If someone can gain access to the database (to see the plain-text
passwords) then security is compromised regardless if passwords are
encrypted or not.


Comments:

One problem is that in this setup passwords (and account
confirmations) are sent over email, which is not very secure.  So, if
someone can sniff the user's email they can see their password.

I'm not sure if that's more likely a risk than someone walking by
their office and finding their "post-it" with their password written
on their screen or just using their browser with the password saved.

Another common setup is where passwords are never sent over email, and
there's a password "reset" feature where a single-use password (or
URL) can be used to reset the password with the requirement that the
password cannot be the same as a previous password.

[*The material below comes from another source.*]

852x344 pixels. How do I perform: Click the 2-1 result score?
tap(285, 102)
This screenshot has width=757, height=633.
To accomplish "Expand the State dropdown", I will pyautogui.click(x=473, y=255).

I'm not sure if that's much more secure than sending passwords in
plain text in email.  If someone can sniff their email they can
also use that password reset procedure.  It does reduce the window of
time that a emailed password can be used, though.

This also forces people to come up with a new password which does
increase the chance of post-its-on-the screen security problems.


I suppose the trick is finding a system where there's good security
practice on both the server side and the user side.  Don't want a
system that's so strict on the server side that it forces the uses to
be insecure in their own password management.




[1] I can't find it now, but I once read a paper on research that showed
that people often tend to use the same, easy to remember password on
multiple sites and this was considered a poor practice.

[2] That paper also suggested that enforcing too strong of passwords
resulted in users sticking "post-its" on their screens with their
passwords.


-- 
Bill Moseley
moseley at hank.org